Pseudarticulata likely descend from an aquatic ancestor not too different from the frondomorph monvexillans in the foreground. These organisms originally were sessile autotrophs, filter-feeders or osmotrophs their whole life, their chiral body-isomers being constructed of ciliated filtering-chambers and held up by a hydroskeleton. While it is effective for such a lifestyle, such a bodyform is restrictive when wanting to develop more complex morphologies and behaviours. The majority of Fractaria have worked around this by opting for a clonal, colonial lifestyle, such as the two organisms seen here at the back. This represents a path of increasing complexity through external compartmentalization. Pseudarticulata on the other hand went down the other path, the one of internal compartmentalization. Their ancestor must have been a single frondose-organism, which, instead of being anchored straight on the ground, lied flat on the sea floor with its leaf-surface and was capable of crawling across it using cilia, likely using the filtering chambers at the bottom surface to feed on algal mats, while those at the top became specialized in respiration. The former holdfast, now being the first thing that comes into contact with the world as the body crawls forward, soon began being studded with sensory cells, the beginnings of encephalization.

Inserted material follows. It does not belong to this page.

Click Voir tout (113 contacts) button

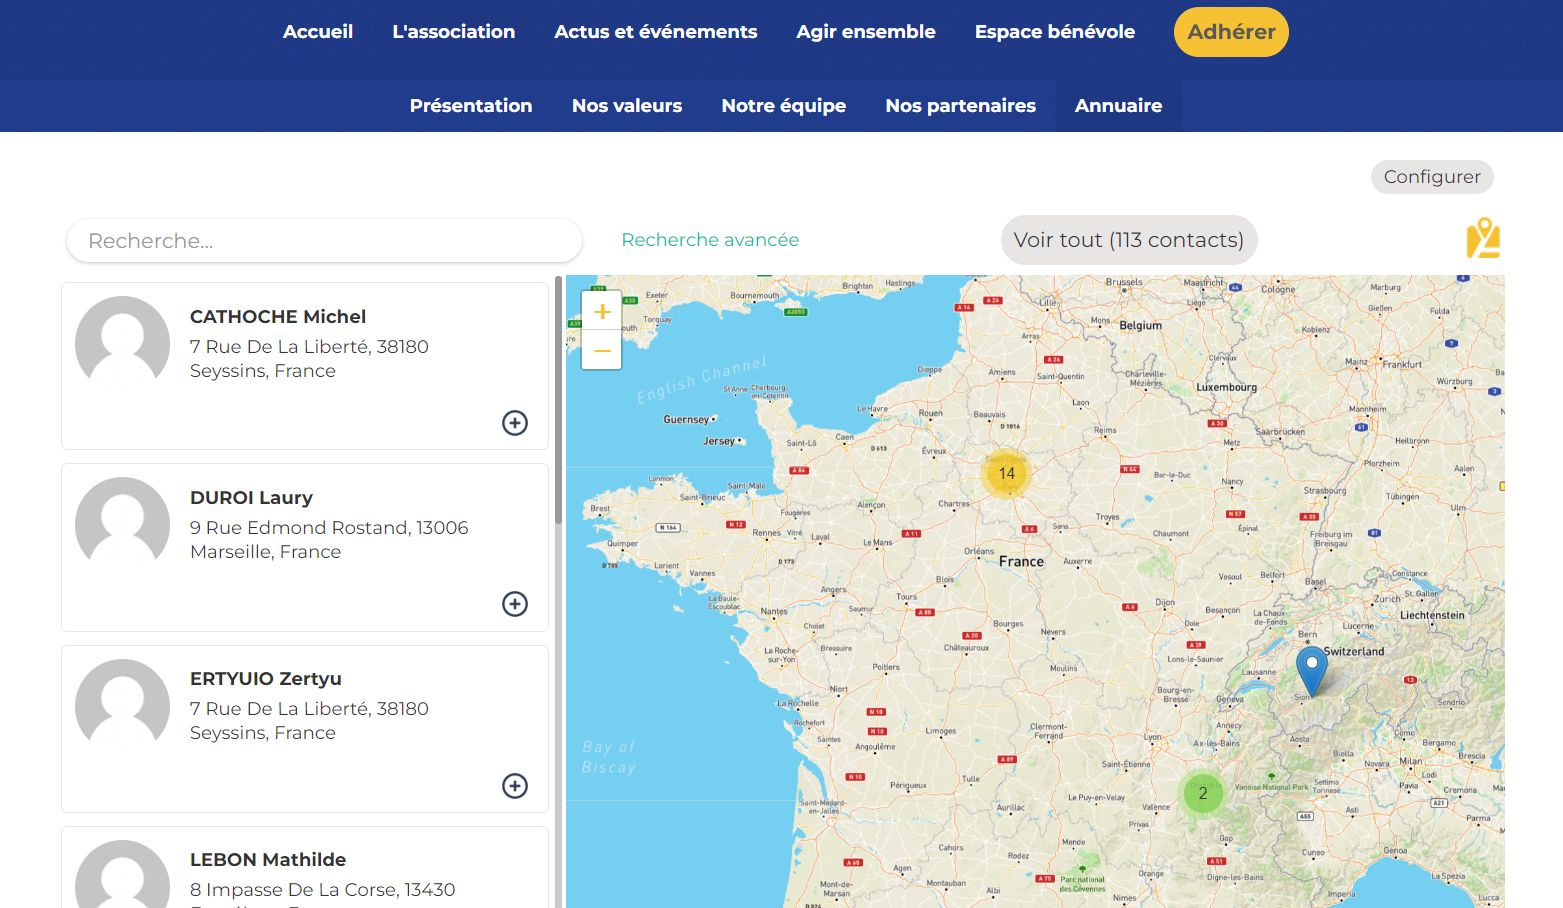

Organisms such as the Spectacled Chirorbite represent a major improvement on these primitive beginnings. Out of sensory and contracting cells, already present in the earliest fractarians, has now evolved a nervous system, with muscle-tissues to control, evolved completely independently from the Arezoa. The small channels which used to connect the chambers of each isomer have become a true, zigzagged through-gut. The formerly gelatinous body is now covered in a tunicine exoskeleton. The chambers at the bottom sole of the body have given up their digestive function. Instead, they now house hydraulic tubefeet, evolved out of extensions of the hydroskeleton’s mesenteries. Instead of cilia, the Chirorbite now uses these to walk and can also fully retract the tubefeet into their pores, much like a starfish. The primitive cephalon has become a proper head segment, housing little tasting, smelling, and hearing feelers and, most conspicuously, eyes. Underneath lies a crescent-shaped mouth with two hardened lip-plates. The chirorbites use this shearing-structure to feed on low-growing vegetation, including their botanical cousins, as well as very small trichordates, spirifers and onychognaths. Its most common prey is the Menamin, which is also a pseudarticulate, but worm-like with no exoskeleton and limbs.

In perhaps a twist of irony, chirorbites are among the few Martian organisms, along with aspiderms, to have evolved liquid-filled lens-eyes, not unlike yours or mine. These eyes, usually five of them, are covered underneath a translucent tunicine window of the exoskeleton. For unknown reasons, the chirorbite also seems to have eyelid-like membranes underneath this hood to close its eyes. It is funny how an organ this basic can generate much sympathy as Man interacts with his fellow alien. Looking at the Chirorbite’s face, one may feel like catching a glimmer of consciousness, perhaps even a soul, behind those eyes, which one does not perceive when looking at the inanimate compound-eye of an arthropod. Yet, the “brain” of the Chirorbite is a ganglion the thickness of a lentil and it is confronted with minds that are as distant to its consciousness as its is against the vegetative relatives it feeds on. An intellect, which is as vast as it is cool and unsympathetic, now rears its malevolent jaw apparatus into the picture, leaning on avipodous legs over a chirorbite, helpess after it had been turned onto its back. The polychaete-like grin of the rannu is made all the more sinister by its maw having no eyes to speak of, just four black holes representing the nostrils and earholes. Man is unfortunately more likely to find his equal among the stars in such minatory beings.